Every record must be restated exactly as written.

+++ DATA EXTRACT

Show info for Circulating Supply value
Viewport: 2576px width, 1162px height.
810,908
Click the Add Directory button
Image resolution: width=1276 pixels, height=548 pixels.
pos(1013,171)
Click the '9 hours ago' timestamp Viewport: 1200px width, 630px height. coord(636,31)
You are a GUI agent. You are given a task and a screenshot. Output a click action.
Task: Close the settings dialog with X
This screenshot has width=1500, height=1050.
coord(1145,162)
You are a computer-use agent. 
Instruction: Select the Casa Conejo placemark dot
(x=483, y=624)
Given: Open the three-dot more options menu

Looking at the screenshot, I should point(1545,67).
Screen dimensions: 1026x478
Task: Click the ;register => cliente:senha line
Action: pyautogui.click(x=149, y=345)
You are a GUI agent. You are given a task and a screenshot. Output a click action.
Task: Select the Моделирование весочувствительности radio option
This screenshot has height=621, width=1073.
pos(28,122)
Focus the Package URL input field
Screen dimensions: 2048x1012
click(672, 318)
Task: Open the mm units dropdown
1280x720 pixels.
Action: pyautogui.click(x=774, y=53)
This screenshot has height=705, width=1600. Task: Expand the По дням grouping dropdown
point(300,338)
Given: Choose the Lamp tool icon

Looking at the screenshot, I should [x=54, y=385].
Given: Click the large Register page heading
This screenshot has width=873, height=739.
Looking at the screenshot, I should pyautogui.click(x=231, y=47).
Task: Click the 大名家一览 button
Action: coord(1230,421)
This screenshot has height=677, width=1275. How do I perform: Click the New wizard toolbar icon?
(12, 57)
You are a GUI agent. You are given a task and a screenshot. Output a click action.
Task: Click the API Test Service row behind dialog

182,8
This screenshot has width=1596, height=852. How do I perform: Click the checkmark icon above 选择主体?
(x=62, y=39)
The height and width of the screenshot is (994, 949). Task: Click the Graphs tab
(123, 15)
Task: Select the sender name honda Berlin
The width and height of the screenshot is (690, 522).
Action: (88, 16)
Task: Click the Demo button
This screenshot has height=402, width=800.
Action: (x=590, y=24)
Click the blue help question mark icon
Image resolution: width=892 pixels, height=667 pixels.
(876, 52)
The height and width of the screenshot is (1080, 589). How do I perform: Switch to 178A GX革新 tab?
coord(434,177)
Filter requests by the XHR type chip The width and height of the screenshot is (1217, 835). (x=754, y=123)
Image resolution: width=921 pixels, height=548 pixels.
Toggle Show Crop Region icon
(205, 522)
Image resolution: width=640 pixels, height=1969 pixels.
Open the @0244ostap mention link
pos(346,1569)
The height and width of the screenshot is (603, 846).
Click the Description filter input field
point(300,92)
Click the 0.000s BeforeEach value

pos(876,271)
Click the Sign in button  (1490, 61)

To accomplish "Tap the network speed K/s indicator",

++++++

### OUTPUT BELOW
Show info for Circulating Supply value
Viewport: 2576px width, 1162px height.
810,908
Click the Add Directory button
Image resolution: width=1276 pixels, height=548 pixels.
pos(1013,171)
Click the '9 hours ago' timestamp Viewport: 1200px width, 630px height. coord(636,31)
You are a GUI agent. You are given a task and a screenshot. Output a click action.
Task: Close the settings dialog with X
This screenshot has width=1500, height=1050.
coord(1145,162)
You are a computer-use agent. 
Instruction: Select the Casa Conejo placemark dot
(x=483, y=624)
Given: Open the three-dot more options menu

Looking at the screenshot, I should point(1545,67).
Screen dimensions: 1026x478
Task: Click the ;register => cliente:senha line
Action: pyautogui.click(x=149, y=345)
You are a GUI agent. You are given a task and a screenshot. Output a click action.
Task: Select the Моделирование весочувствительности radio option
This screenshot has height=621, width=1073.
pos(28,122)
Focus the Package URL input field
Screen dimensions: 2048x1012
click(672, 318)
Task: Open the mm units dropdown
1280x720 pixels.
Action: pyautogui.click(x=774, y=53)
This screenshot has height=705, width=1600. Task: Expand the По дням grouping dropdown
point(300,338)
Given: Choose the Lamp tool icon

Looking at the screenshot, I should [x=54, y=385].
Given: Click the large Register page heading
This screenshot has width=873, height=739.
Looking at the screenshot, I should pyautogui.click(x=231, y=47).
Task: Click the 大名家一览 button
Action: coord(1230,421)
This screenshot has height=677, width=1275. How do I perform: Click the New wizard toolbar icon?
(12, 57)
You are a GUI agent. You are given a task and a screenshot. Output a click action.
Task: Click the API Test Service row behind dialog

182,8
This screenshot has width=1596, height=852. How do I perform: Click the checkmark icon above 选择主体?
(x=62, y=39)
The height and width of the screenshot is (994, 949). Task: Click the Graphs tab
(123, 15)
Task: Select the sender name honda Berlin
The width and height of the screenshot is (690, 522).
Action: (88, 16)
Task: Click the Demo button
This screenshot has height=402, width=800.
Action: (x=590, y=24)
Click the blue help question mark icon
Image resolution: width=892 pixels, height=667 pixels.
(876, 52)
The height and width of the screenshot is (1080, 589). How do I perform: Switch to 178A GX革新 tab?
coord(434,177)
Filter requests by the XHR type chip The width and height of the screenshot is (1217, 835). (x=754, y=123)
Image resolution: width=921 pixels, height=548 pixels.
Toggle Show Crop Region icon
(205, 522)
Image resolution: width=640 pixels, height=1969 pixels.
Open the @0244ostap mention link
pos(346,1569)
The height and width of the screenshot is (603, 846).
Click the Description filter input field
point(300,92)
Click the 0.000s BeforeEach value

pos(876,271)
Click the Sign in button  (1490, 61)

To accomplish "Tap the network speed K/s indicator",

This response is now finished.